Round about the vessel, dolphins disported themselves, and “Portuguese men-of-war” floated over the sea with their gelatinous sails unfurled, and everything seemed lazy and enjoyable to the passengers—although the captain and crew did not evidently relish the state of inaction which the calm brought about, for they were looking out in all quarters for the wished-for wind.

Not a ship was in sight—nothing happening to break the peaceful repose of the deep for hours.

The captain was “having a stretch” below; the men snoozing away on the deck forwards in all sorts of odd corners; the officer of the watch blinking as he squinted aloft to see if the dog-vane stirred with any passing breath of air; even the steersman was nodding over the helm, as the wheel rotated round to port or starboard as it listed, according as the ship rose or fell on the long heavy rolling swell that undulated over the bosom of the deep; and most of the passengers were in the same somnolent state—when all at once an event occurred that soon broke the monotony of the afternoon, waking up the sleepy ones to fresh vitality, for an object of interest had at last arisen in the uneventful day sufficient for the moment to enchain their attention.

The listless lotus eaters had to thank Master Negus for the excitement, in the first instance.

That young gentleman was possessed of a keen desire for knowledge, which his more prosaic seniors were in the habit of misconstruing, deeming it to arise, as they said, from an insatiable and impertinent curiosity combined with an inherent love of mischief. Be that as it may, this desire for knowledge on Master Maurice’s part frequently led him into places where, to put it delicately, his presence was undesirable in many ways; his love for investigation taking him especially to certain dangerous localities whither he was peremptorily forbidden to go both by his mother and the captain.

Among such tabooed spots in the ship was the forecastle; and here, consequently, as a matter of course, Master Maurice most delighted to steal away when neither the maternal eye of Mrs. Major Negus was upon him nor any of the other people aft were watching him.
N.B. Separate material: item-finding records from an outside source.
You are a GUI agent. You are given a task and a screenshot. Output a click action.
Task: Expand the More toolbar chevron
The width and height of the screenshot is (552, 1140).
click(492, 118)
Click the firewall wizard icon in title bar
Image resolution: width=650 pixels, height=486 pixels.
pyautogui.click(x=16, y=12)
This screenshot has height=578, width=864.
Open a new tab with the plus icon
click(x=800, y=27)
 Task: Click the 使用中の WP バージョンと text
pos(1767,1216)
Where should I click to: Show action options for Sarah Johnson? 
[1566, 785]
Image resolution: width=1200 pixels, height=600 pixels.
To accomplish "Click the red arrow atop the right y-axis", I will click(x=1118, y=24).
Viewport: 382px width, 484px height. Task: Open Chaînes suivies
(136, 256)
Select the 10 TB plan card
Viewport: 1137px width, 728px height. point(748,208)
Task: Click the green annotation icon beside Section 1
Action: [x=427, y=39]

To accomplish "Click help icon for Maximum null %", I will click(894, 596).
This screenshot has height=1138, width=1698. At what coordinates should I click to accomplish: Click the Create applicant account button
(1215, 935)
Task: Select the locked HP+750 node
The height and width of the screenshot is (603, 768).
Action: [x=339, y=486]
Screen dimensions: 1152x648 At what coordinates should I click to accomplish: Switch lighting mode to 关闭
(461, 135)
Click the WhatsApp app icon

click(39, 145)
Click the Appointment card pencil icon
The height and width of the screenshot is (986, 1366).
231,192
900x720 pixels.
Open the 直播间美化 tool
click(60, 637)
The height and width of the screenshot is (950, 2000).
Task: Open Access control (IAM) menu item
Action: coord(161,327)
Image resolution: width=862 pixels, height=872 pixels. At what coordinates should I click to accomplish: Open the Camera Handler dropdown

He did not mind the sailors, for they made a point of encouraging him forward and took much pleasure in developing his propensities for mischief.

This afternoon, he was enjoying himself after the desire of his heart-climbing about the rigging in a way that would have made his mother faint, when, in one of his scrambles up to the foretop, he saw something in the water which was hidden from the sight of the others on board, through the head-sails of the ship shutting out their line of view.

“Oh, crickey,” shouted out Master Negus at the top of his voice, at once betraying his whereabouts in his excitement, “there’s a fight going on in the water, and two whales are leathering each other like fun!”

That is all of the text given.